In order to acquire the land now, the province will have to pay outstanding taxes and then announce its intention to purchase it. Anyone with a claim on the property has 18 months from the time the taxes are paid to come forward.

According to the documents, the unpaid taxes amount to $1,017.54, as of November 30, 2021.

Provincial staff had a brief scare last year when it emerged that the Municipality of the District of St. Mary’s was going to sell the property at a tax sale, which would mean anyone could buy it and that it would go to the highest bidder. The province does not have the authority to purchase property through tax sales.

The Department of Natural Resources and Renewable Energy intervened and the plot was removed from the list of potential tax sale properties.

Delay in cleaning

The ownership issue came to light when the Department of Natural Resources and Renewable Energy was conducting environmental site assessments as part of the preliminary process to clean up contaminated sites.

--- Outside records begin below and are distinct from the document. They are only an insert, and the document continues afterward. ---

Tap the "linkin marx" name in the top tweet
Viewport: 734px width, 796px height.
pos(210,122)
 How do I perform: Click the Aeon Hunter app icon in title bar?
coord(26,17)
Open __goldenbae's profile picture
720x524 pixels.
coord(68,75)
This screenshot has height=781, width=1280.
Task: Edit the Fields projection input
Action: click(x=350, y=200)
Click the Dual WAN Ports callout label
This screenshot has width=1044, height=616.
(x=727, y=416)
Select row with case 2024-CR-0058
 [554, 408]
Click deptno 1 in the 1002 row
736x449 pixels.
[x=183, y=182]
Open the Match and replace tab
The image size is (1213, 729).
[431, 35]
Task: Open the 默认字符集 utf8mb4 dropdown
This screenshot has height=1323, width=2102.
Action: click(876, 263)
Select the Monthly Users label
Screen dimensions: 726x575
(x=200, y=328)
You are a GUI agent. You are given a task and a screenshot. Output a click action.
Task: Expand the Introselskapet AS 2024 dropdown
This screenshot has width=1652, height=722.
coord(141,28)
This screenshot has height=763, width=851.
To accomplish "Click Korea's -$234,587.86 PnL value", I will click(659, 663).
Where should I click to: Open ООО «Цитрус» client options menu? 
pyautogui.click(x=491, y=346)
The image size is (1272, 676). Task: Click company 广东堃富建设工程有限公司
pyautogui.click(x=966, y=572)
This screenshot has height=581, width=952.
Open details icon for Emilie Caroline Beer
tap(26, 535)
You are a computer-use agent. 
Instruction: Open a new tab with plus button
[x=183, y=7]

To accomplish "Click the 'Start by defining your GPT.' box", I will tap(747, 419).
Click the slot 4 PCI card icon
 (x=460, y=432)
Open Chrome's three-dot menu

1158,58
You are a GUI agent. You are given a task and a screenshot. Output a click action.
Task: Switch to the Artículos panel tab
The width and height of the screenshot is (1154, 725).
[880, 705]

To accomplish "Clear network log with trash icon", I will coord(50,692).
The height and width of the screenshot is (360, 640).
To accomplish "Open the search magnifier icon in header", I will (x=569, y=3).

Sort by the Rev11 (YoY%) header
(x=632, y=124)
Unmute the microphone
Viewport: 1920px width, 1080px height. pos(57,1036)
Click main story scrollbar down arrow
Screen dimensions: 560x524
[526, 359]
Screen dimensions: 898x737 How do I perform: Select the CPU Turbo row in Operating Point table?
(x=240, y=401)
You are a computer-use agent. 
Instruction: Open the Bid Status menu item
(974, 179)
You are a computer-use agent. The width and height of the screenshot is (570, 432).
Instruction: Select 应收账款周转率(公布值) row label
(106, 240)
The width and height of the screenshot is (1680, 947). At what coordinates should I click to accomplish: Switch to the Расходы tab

The news surprised Diane Saurette, chief operating officer of the Department of Public Works. In an email last November to Nova Scotia Lands, she said she assumed the Phase 2 environmental site assessment for Goldenville was on track and would be completed in the fall.

“When you called me a few weeks ago, it was the first time we heard that there was a problem with Goldenville,” she wrote to Donnie Burke, executive director of environmental analysis. and sanitation for NS Lands.

The ownership issue will delay plans to clean up the site, as remediation cannot begin until the parcel of land is owned by the province.

Asked for an update on Thursday, the Ministry of Natural Resources and Renewable Energy did not provide a new timetable for the start of remediation work. A spokesperson said discussions with the Department of the Environment will be required before staff can access the site to address it.

On July 13, Burke said in an internal email that he hoped the issue would be resolved “within a year.”

Contamination on site

The Goldenville site is one of the two most contaminated former gold mines in the province.

The province’s soil quality guidelines call for no more than 31 milligrams per kilogram of arsenic. In Goldenville, the maximum level found in tailings was 209,000 milligrams per kilogram, and the average was 19,181 milligrams per kilogram, according to a 2015 report from the Ministry of Natural Resources.

The province says Nova Scotians are unlikely to be affected by arsenic and mercury from gold mine tailings because their exposure is low, but people are advised to avoid areas where residues are present.